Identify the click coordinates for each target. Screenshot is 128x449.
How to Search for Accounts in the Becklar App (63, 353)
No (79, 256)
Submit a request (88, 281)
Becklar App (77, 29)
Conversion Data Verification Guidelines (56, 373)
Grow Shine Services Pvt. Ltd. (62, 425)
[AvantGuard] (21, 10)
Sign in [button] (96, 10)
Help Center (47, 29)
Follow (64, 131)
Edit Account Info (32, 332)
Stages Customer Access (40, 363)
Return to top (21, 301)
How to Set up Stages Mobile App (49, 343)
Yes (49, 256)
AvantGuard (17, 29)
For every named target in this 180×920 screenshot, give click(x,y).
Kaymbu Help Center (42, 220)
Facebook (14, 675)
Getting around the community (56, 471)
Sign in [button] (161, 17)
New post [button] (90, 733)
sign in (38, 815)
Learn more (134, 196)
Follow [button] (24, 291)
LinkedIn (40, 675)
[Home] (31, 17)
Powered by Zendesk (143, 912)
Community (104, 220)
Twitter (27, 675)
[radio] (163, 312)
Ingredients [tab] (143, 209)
==
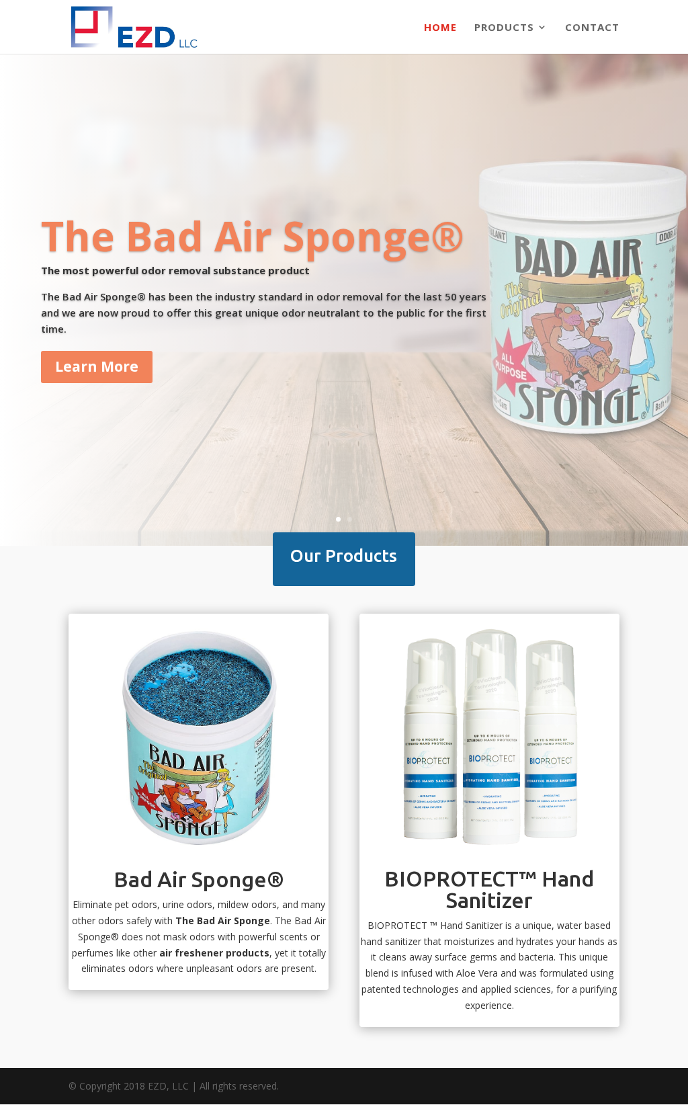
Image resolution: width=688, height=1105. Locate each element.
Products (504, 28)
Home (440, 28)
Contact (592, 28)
--
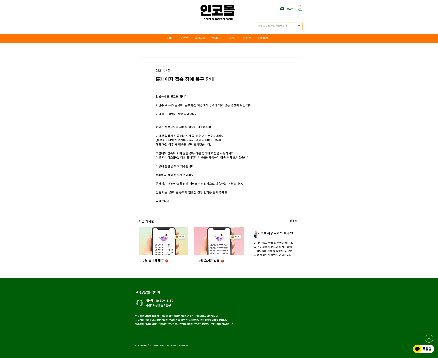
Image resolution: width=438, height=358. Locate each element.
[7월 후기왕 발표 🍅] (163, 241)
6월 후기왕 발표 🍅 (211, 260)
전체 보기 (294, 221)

**Exercise task**: Copy the stretch of entries from the line containing "Edit Account Info (32, 332)" through the line containing "[radio] (163, 312)", keeping every line and its request text. Multiply each coordinate in the answers by 2.45 and round to whole numbers, with halves rounding up.

**Written solution**:
Edit Account Info (78, 813)
Stages Customer Access (98, 889)
Return to top (51, 737)
How to Set up Stages Mobile App (120, 840)
Yes (120, 627)
AvantGuard (42, 71)
For every named target in this 180×920 screenshot, give click(x,y).
Kaymbu Help Center (103, 539)
Facebook (34, 1654)
Getting around the community (137, 1154)
Sign in [button] (394, 42)
New post [button] (221, 1796)
sign in (93, 1997)
Learn more (328, 480)
Follow [button] (59, 713)
LinkedIn (98, 1654)
[Home] (76, 42)
Powered by Zendesk (350, 2234)
Community (255, 539)
Twitter (66, 1654)
[radio] (399, 764)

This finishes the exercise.